School Shooting Exposes NRA Sham

Excellent editorial in local Bakersfield paper on how the shooting at Taft High could have been so much worse (and how good guys without guns stopped bad guy with gun).  Note: Here are my many updates late yesterday on this incident.  And my piece at The Nation today on all this.
The Taft gunman was armed with a shotgun. He was reportedly carrying a dozen or more shotgun shells in his pocket, which, had he had the time and motivation, would have to be manually loaded. Kern County sheriff's officials say between two and four shots were fired at two students, and only one was hit. Had the shooter been wielding a semi-automatic gun the outcome most certainly would have been different.

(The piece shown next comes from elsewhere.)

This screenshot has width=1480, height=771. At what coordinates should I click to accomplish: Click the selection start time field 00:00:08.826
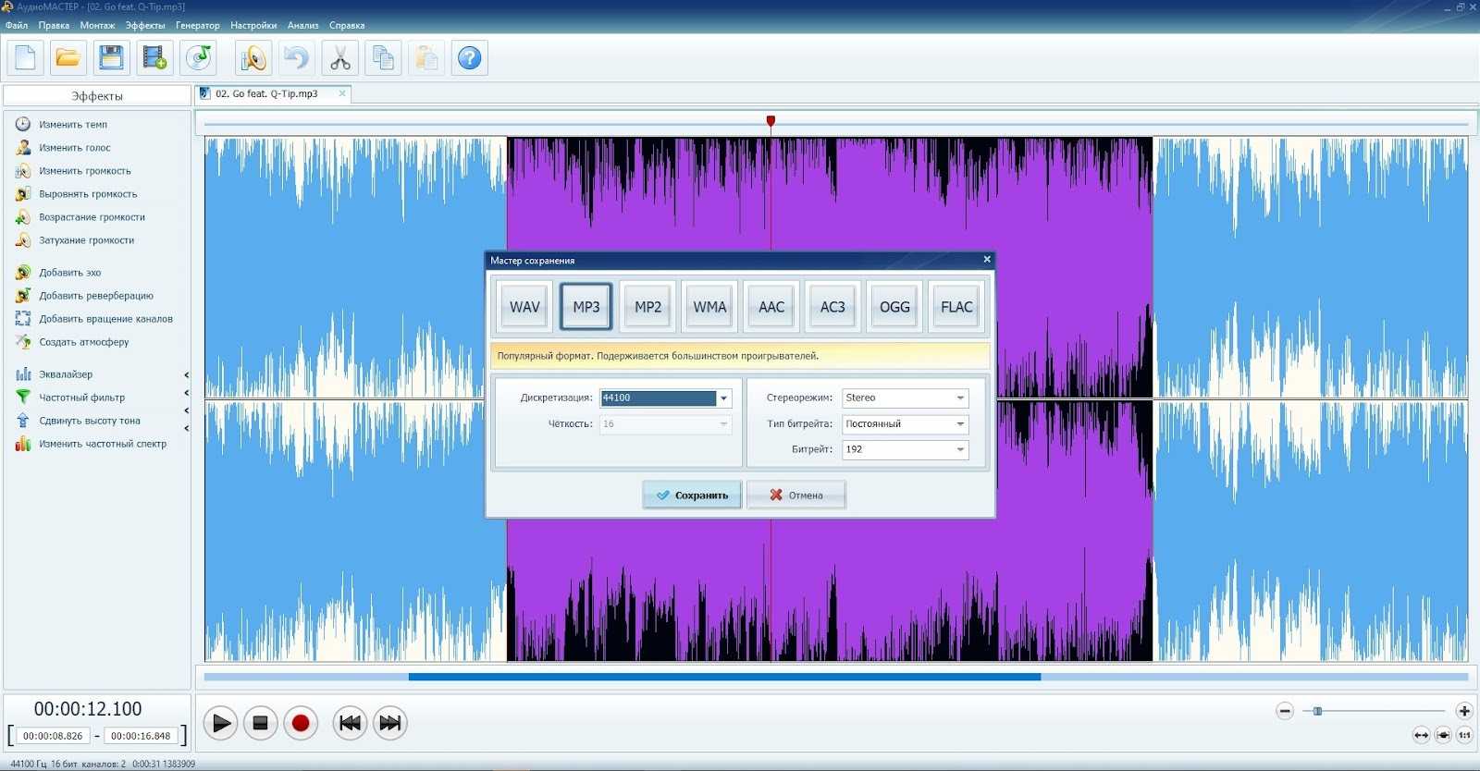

According to an FBI study, even a novice shooter can fire off three rounds a second with a semi-automatic rifle. A shotgun can certainly be deadly -- especially in a crowded place, given the way the shot disperses -- but it's much more cumbersome and certainly doesn't have the rapid-fire capabilities of an AR-15 with high-capacity magazines, where a sustained spray of bullets can make up for poor aim.
For that we can be thankful that we live in a state with some of the strictest gun laws in the nation. California already bans the sale of military-style assault weapons and high-capacity magazines. And it has much stricter requirements for registration and training and rigorous background checks on gun sales. Interestingly, our strong gun laws can be traced to Republican Gov. George Deukmejian, who passed the nation's first assault weapons ban in California..
The shooting in Taft also points out the major weakness in proposals by the National Rifle Association and others that the only way to counter a bad guy with a gun is with a good guy with a gun.